[The request]
Rewrite every line of the data below in full. Multiply only the answer coordinates by 0.8 and round each to a whole number, with halves rounding up, and leave out the pictures.

──────── Data for this exercise ────────

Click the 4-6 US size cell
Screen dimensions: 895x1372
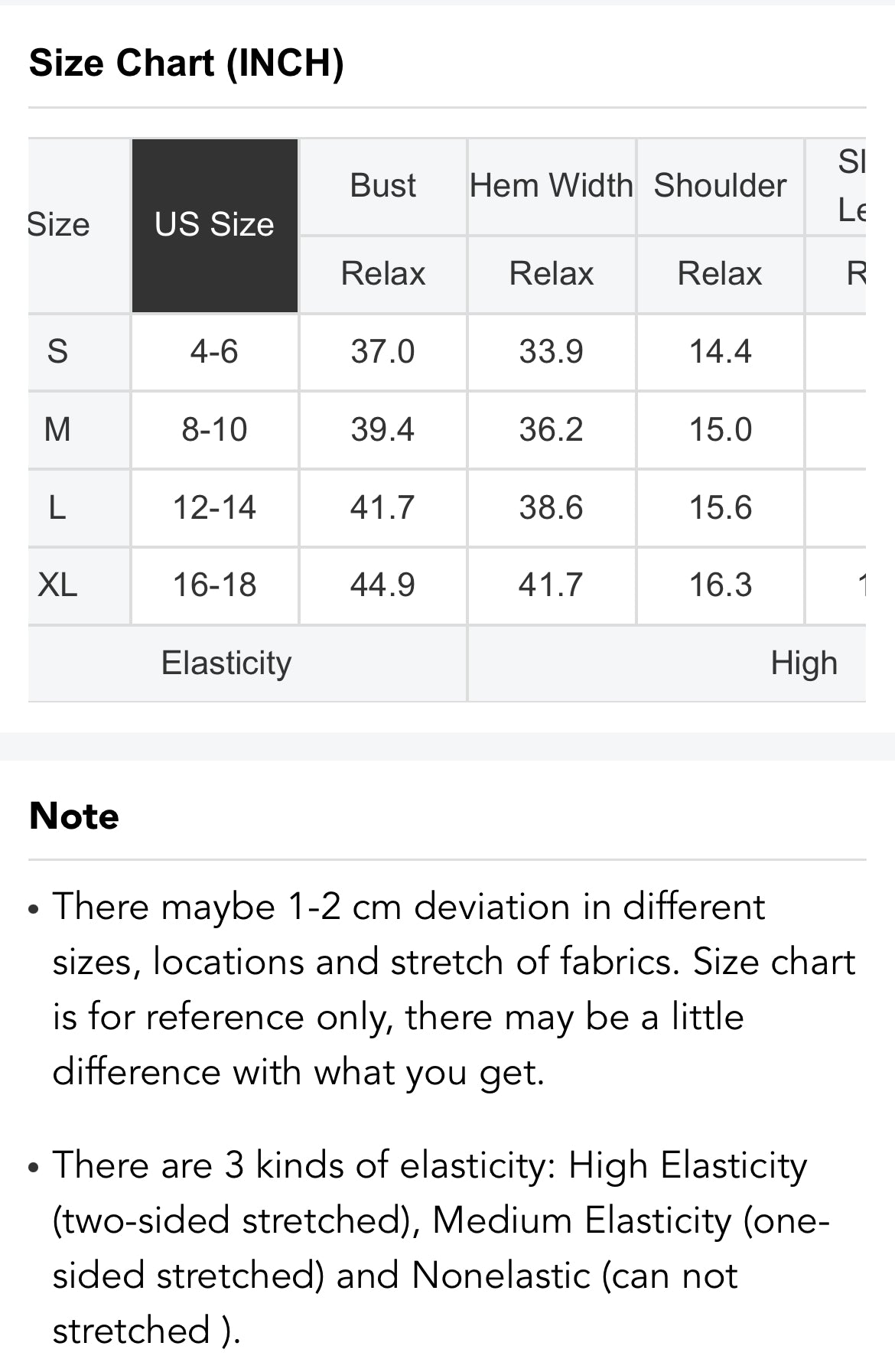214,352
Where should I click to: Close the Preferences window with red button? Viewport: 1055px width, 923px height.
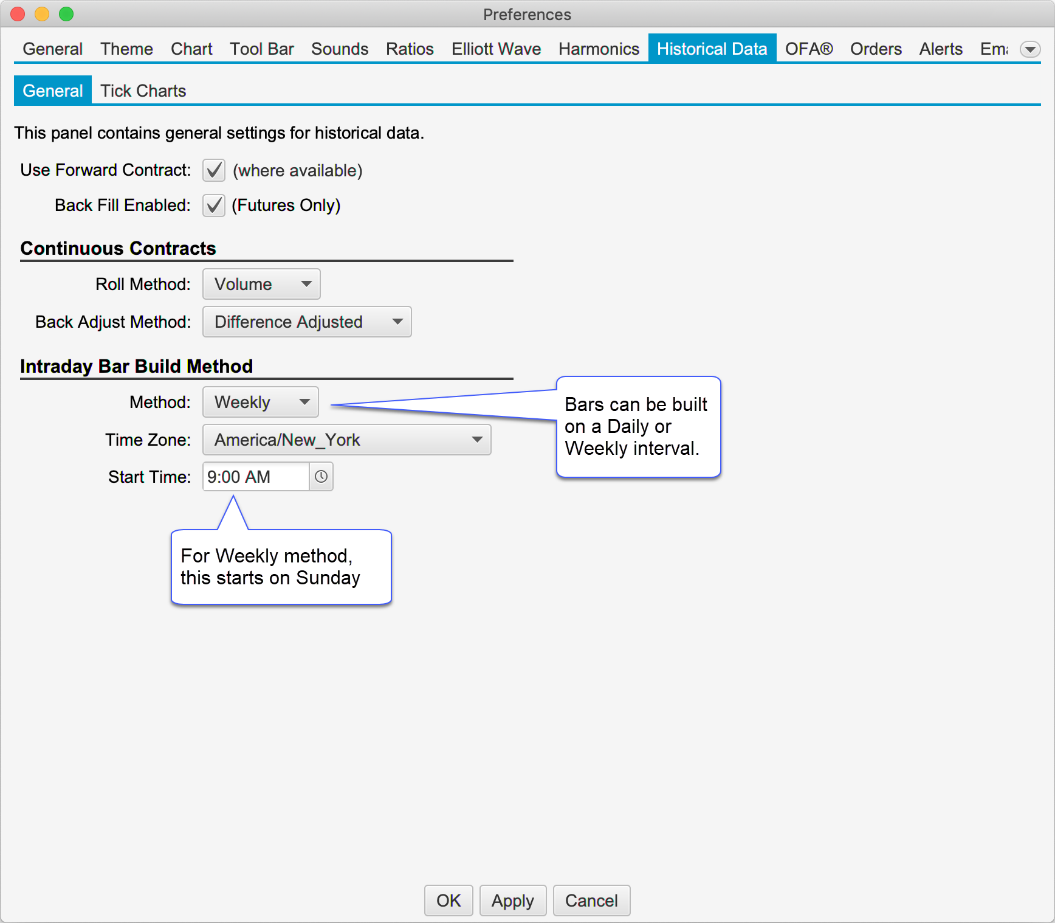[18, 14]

────────

[Task result]
Click the 4-6 US size cell
Screen dimensions: 895x1372
171,282
Where should I click to: Close the Preferences window with red button? Viewport: 1055px width, 923px height.
[14, 11]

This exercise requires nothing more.